BEGIN
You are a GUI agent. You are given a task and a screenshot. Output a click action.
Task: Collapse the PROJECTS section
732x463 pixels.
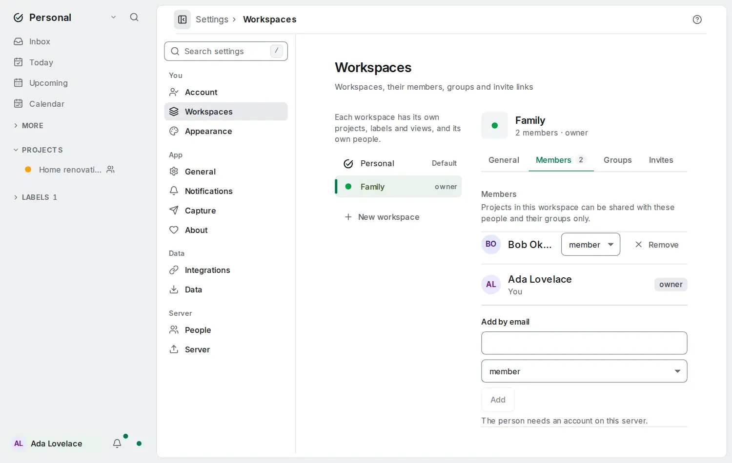point(38,150)
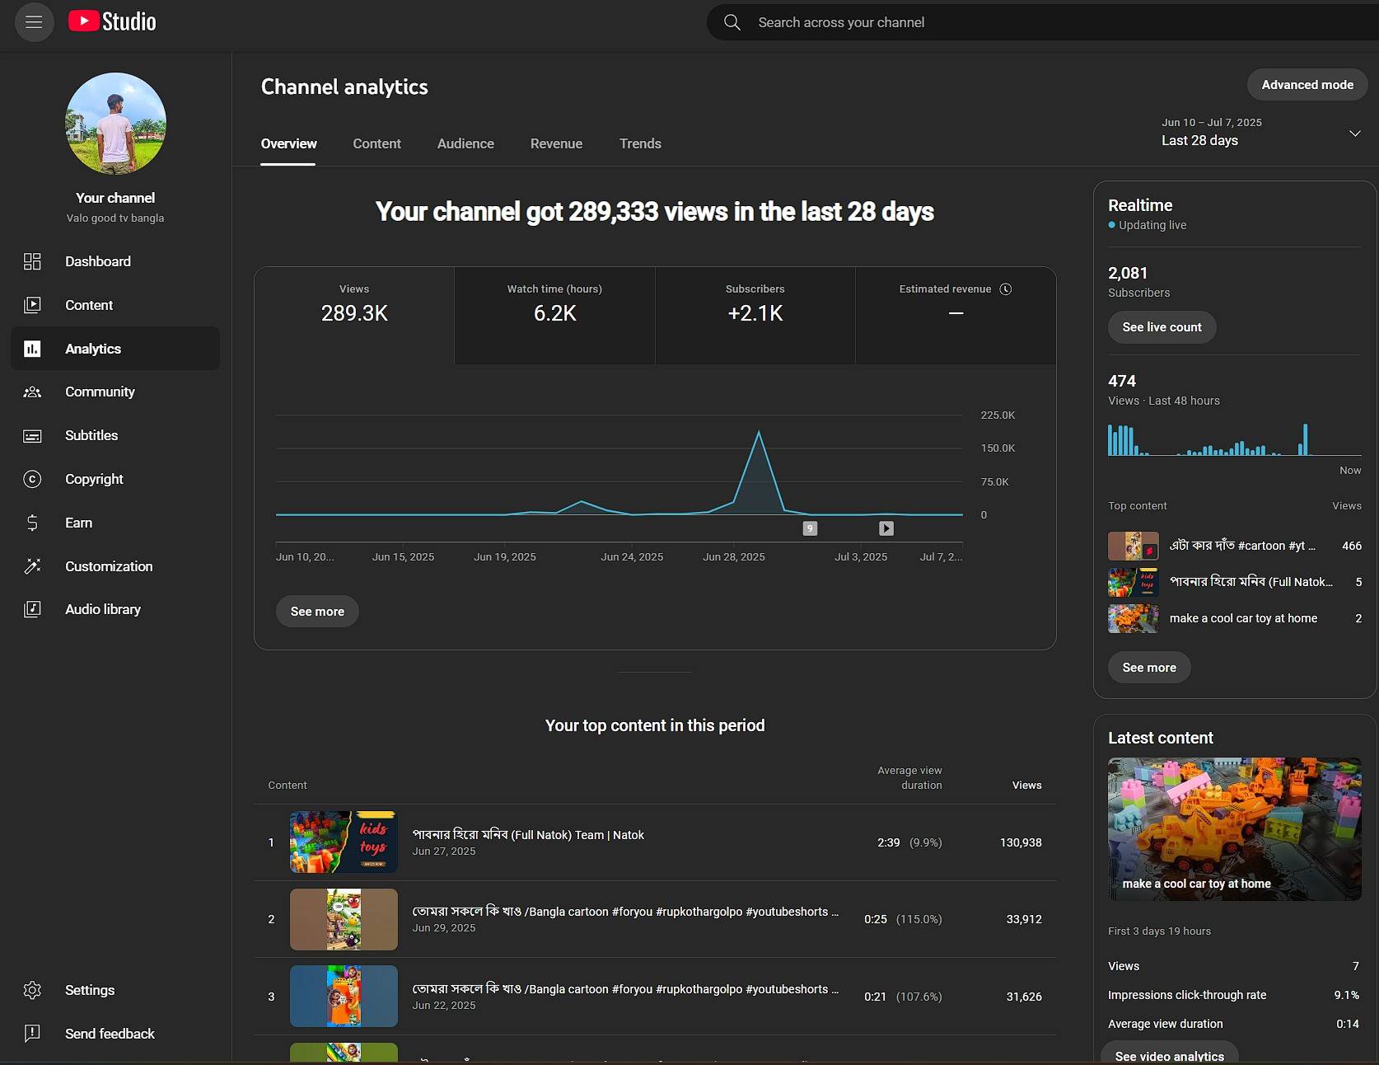
Task: Switch to the Revenue tab
Action: 556,143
END
Would you output the data above exactly as written, but with no images?

Solution:
You are a GUI agent. You are given a task and a screenshot. Output a click action.
Task: Collapse the PROJECTS section
732x463 pixels.
point(38,150)
Task: Switch to the Revenue tab
Action: 556,143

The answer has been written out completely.